Search code examples
c++boostboost-spirit-qi

Using too many alternative operator in boost::qi caused segmentation fault


I generated a simple code using qi::spirit:

#include <boost/spirit/include/qi.hpp>
#include <string>

using namespace std;
using namespace boost::spirit;
int main() {
    string str = "string";
    auto begin = str.begin();
    auto symbols = (qi::lit(";") | qi::lit("(") | qi::lit(")") | qi::lit("+") |
                    qi::lit("/") | qi::lit("-") | qi::lit("*"));
    qi::parse(begin, str.end(), *(qi::char_ - symbols));
}

And then this program was terminated by SEGV.Then, my rewritten code with less alternative operators in rhs of symbols,

#include <boost/spirit/include/qi.hpp>
#include <string>
using namespace std;
using namespace boost::spirit;
int main()
{
    string str = "string";
    auto begin = str.begin();
    auto symbols = (qi::lit(";") | qi::lit("+") | qi::lit("/") | qi::lit("-") |
            qi::lit("*"));
    qi::parse(begin, str.end(), *(qi::char_ - symbols));
}

now works well. What's the difference between 2 cases?


Solution

  • Your problem is a classic mistake: using auto to store Qi parser expressions: Assigning parsers to auto variables

    That leads to UB.

    • Use a rule, or qi::copy (which is proto::deep_copy under the hooed).

Dataset content =>

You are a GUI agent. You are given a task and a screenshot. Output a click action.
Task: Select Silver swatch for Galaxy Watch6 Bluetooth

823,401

Your task => Write out the passage of the Boost Spirit Qi thread that begins with the words "now works well." and ends after the words "leads to UB.".

Written response =>
now works well. What's the difference between 2 cases?


Solution

  • Your problem is a classic mistake: using auto to store Qi parser expressions: Assigning parsers to auto variables

    That leads to UB.